(Word and element location records)
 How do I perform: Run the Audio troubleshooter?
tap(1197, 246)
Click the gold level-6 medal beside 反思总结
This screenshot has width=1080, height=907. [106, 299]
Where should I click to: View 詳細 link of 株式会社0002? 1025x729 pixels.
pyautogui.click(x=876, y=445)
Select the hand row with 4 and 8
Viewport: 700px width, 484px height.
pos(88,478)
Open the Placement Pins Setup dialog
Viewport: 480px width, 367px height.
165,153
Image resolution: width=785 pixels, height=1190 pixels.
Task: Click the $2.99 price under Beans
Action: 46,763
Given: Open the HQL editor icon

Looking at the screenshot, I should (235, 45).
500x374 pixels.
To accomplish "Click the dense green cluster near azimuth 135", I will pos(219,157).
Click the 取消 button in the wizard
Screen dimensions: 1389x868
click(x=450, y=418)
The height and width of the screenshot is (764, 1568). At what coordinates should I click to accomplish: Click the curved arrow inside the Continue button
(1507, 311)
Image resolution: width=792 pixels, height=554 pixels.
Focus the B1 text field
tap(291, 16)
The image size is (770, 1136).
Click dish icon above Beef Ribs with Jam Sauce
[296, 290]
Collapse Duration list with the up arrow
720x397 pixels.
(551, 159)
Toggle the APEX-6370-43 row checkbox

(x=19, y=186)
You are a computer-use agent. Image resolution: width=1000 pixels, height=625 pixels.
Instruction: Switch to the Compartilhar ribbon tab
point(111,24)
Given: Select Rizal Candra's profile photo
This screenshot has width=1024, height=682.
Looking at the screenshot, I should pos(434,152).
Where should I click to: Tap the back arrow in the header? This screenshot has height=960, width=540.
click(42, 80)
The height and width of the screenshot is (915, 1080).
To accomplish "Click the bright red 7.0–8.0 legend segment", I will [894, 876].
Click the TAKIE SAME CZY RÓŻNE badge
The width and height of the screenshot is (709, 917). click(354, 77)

• PROBLEM REQUIREMENTS
List each line of the items above that contains the string "with". Case counts.

• EXERCISE RESPONSE
Select the hand row with 4 and 8
Click dish icon above Beef Ribs with Jam Sauce
Collapse Duration list with the up arrow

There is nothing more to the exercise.